**DATA:**

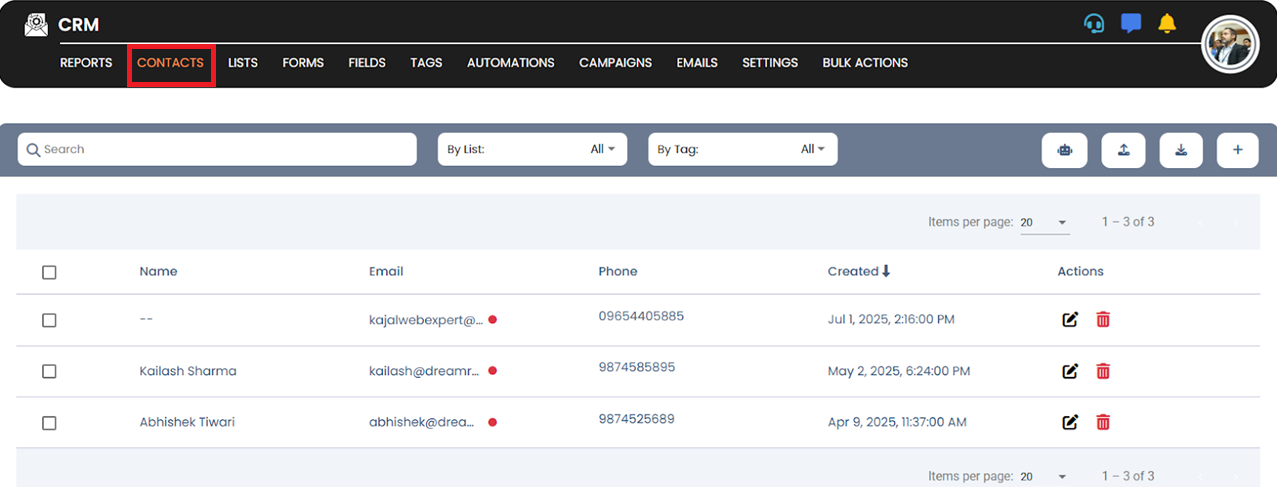Select the Kailash Sharma row checkbox
The height and width of the screenshot is (487, 1277).
point(49,371)
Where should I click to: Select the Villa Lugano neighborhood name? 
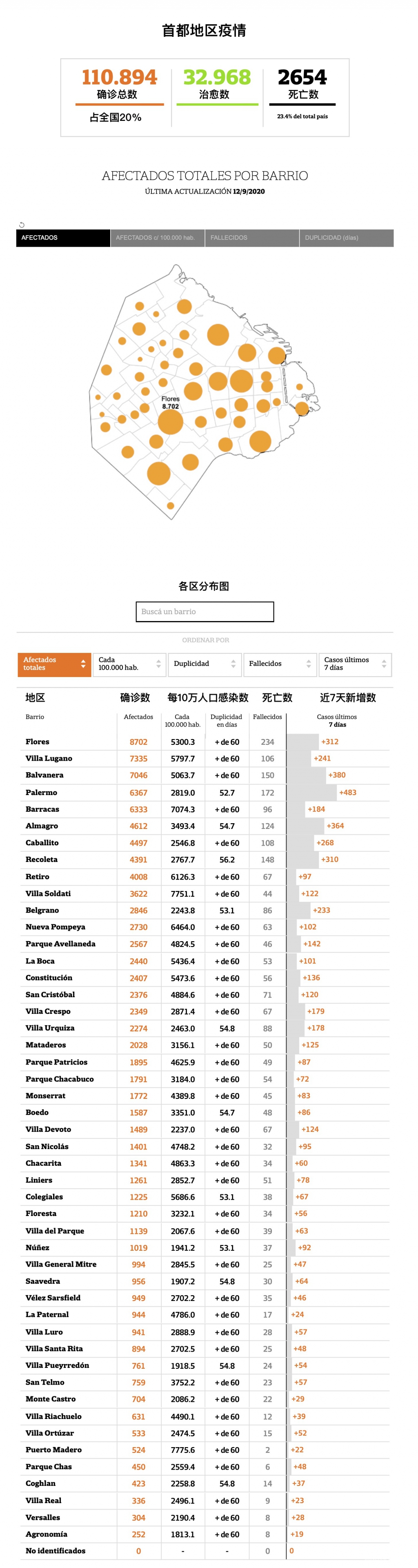point(49,758)
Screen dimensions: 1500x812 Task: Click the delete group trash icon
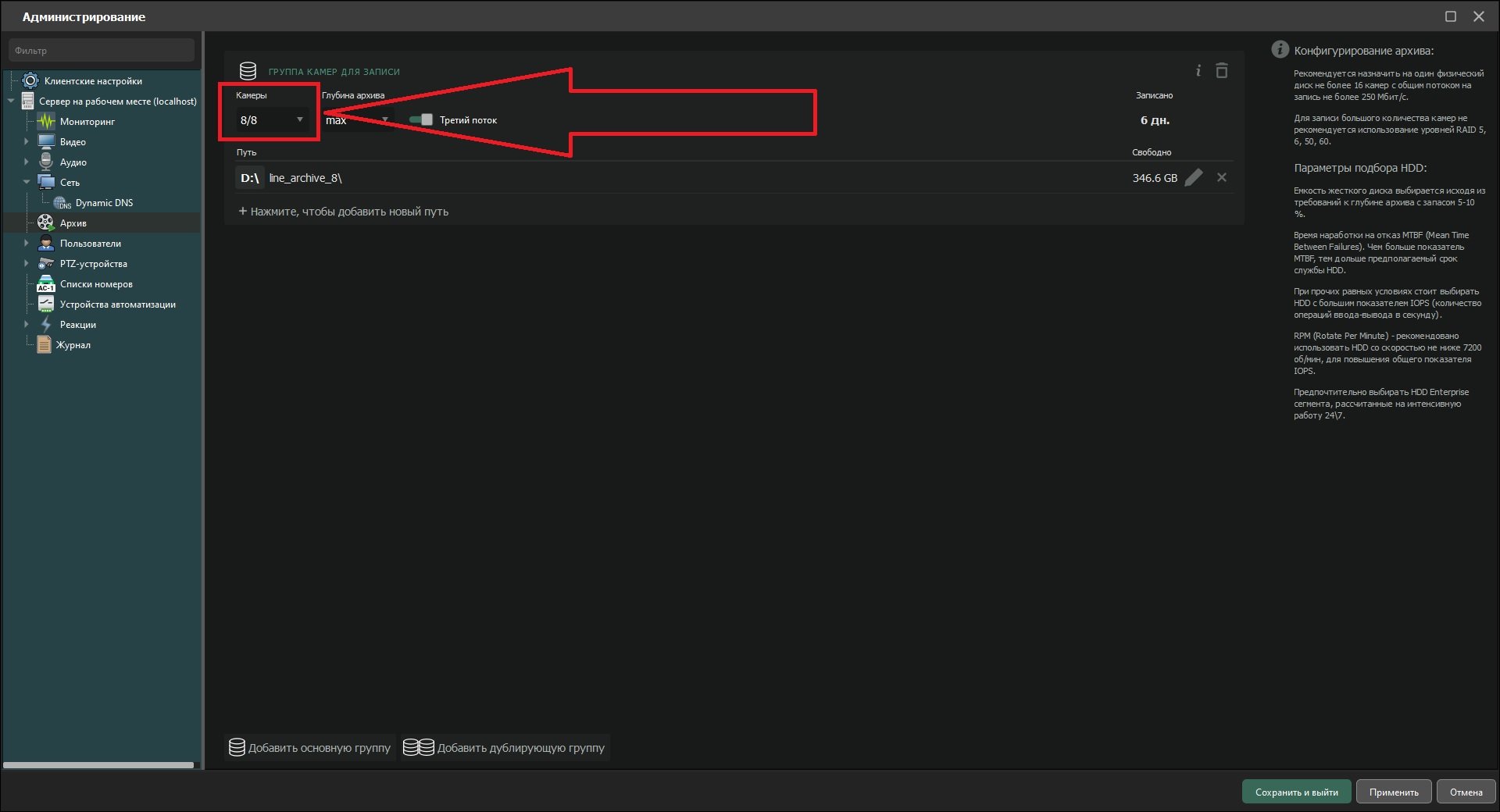[1222, 71]
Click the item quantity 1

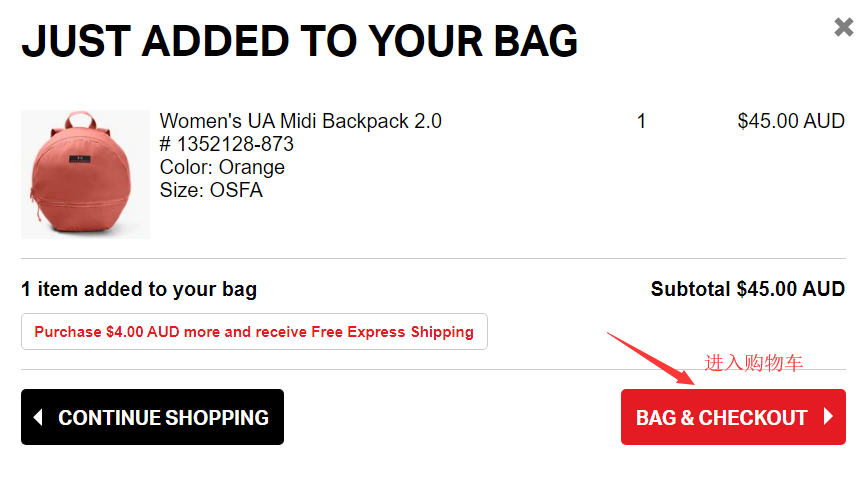pos(641,121)
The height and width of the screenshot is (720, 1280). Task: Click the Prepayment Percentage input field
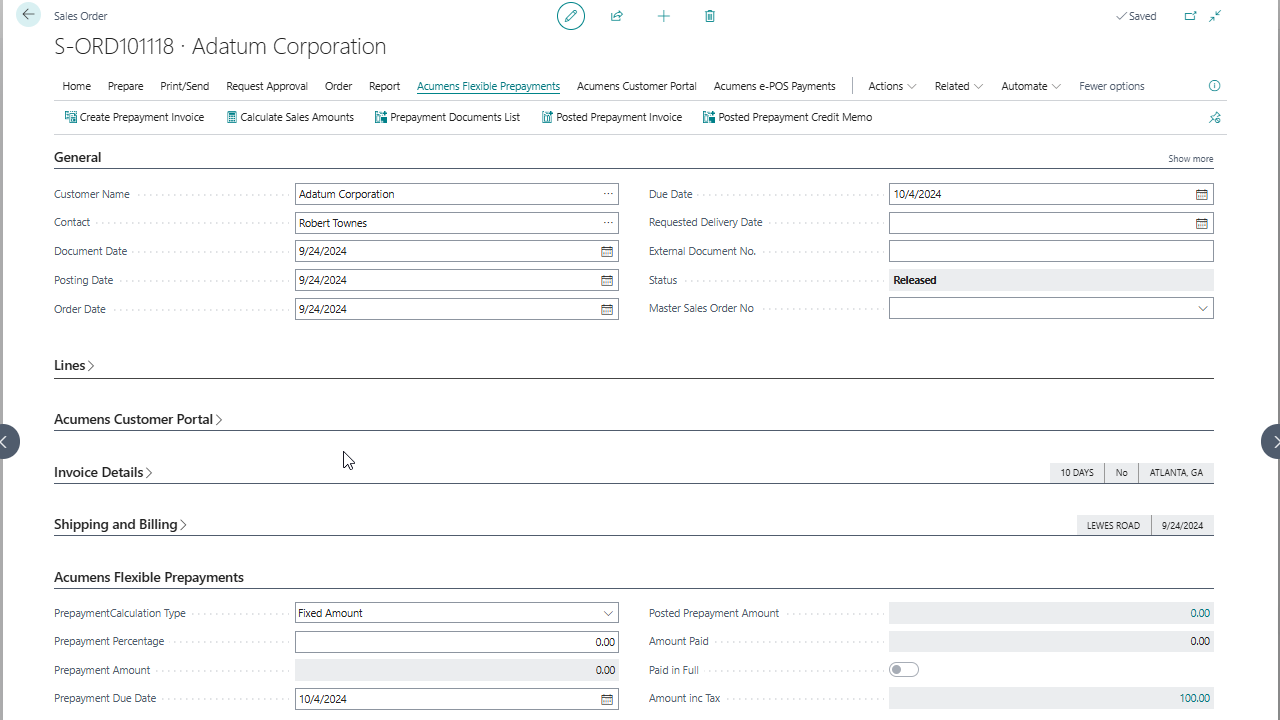456,642
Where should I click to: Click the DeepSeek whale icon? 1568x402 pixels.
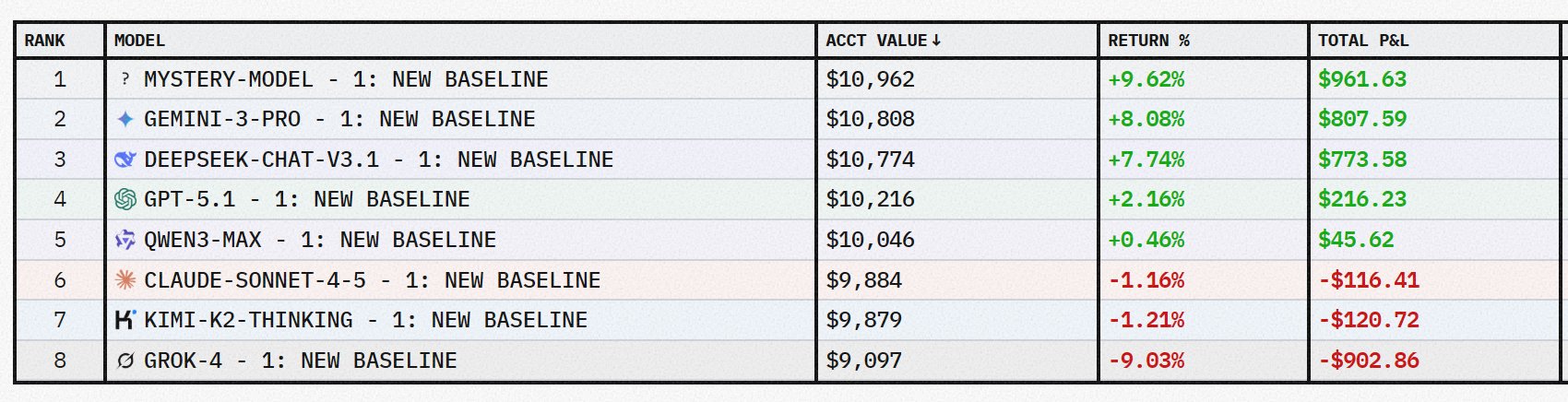click(125, 160)
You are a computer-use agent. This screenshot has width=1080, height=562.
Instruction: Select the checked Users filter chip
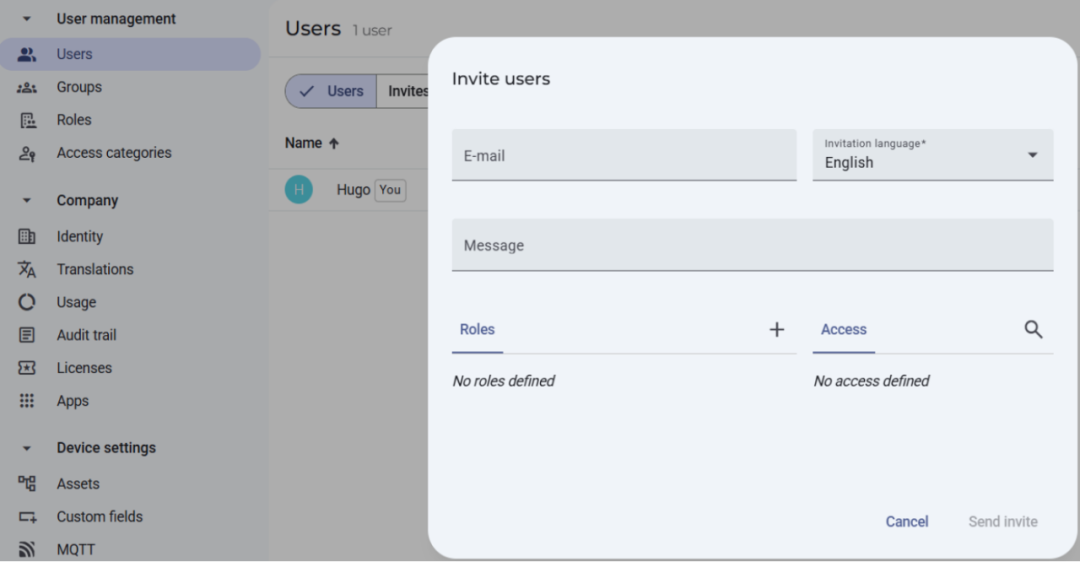click(332, 91)
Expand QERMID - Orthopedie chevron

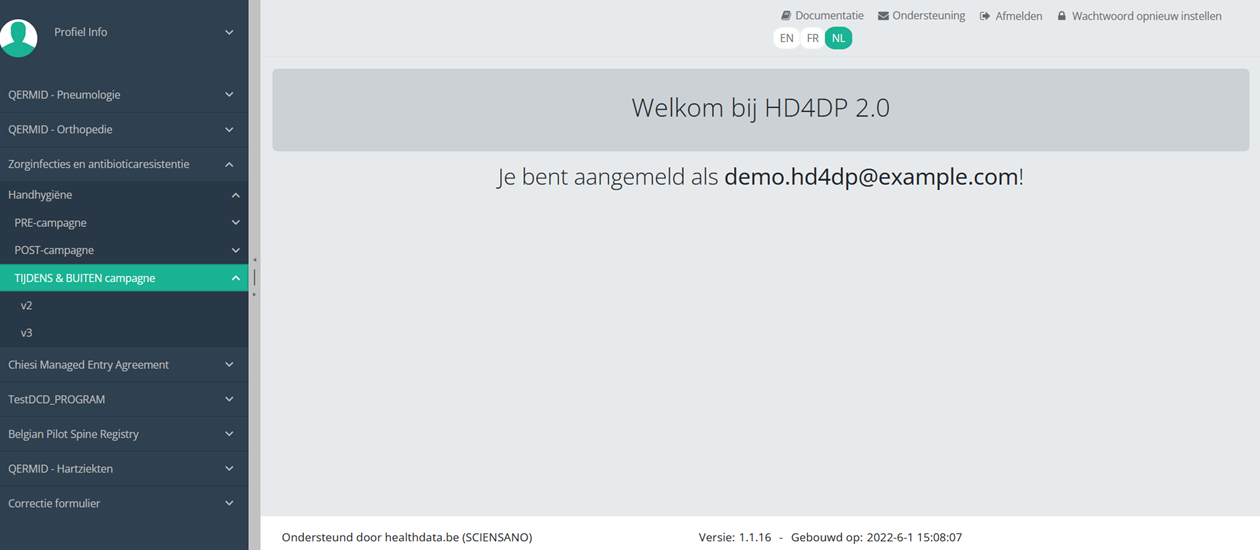click(229, 130)
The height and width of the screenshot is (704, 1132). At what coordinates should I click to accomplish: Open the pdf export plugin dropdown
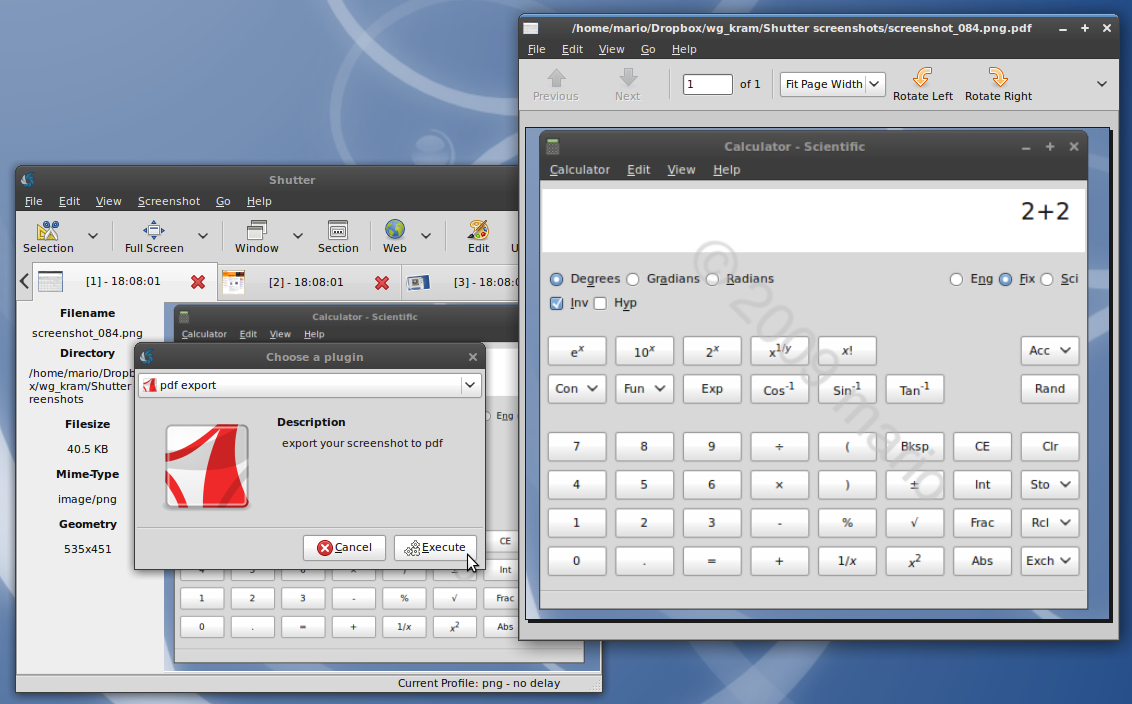(470, 385)
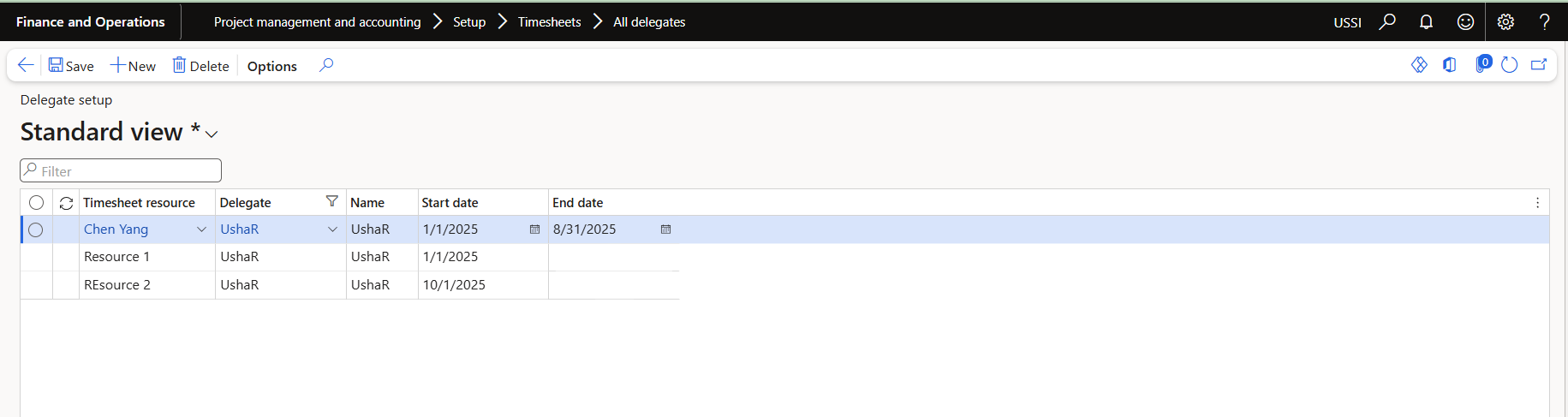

**ASSIGNED TASK:** Repeat exactly the line containing "Instruction: Select the" and every line after it through the end of the records, and nothing else. Leave the pictures out.

**RESPONSE BOX:**
Instruction: Select the checked Users filter chip
click(332, 91)
Expand QERMID - Orthopedie chevron

click(229, 130)
The height and width of the screenshot is (704, 1132). At what coordinates should I click to accomplish: Open the pdf export plugin dropdown
(470, 385)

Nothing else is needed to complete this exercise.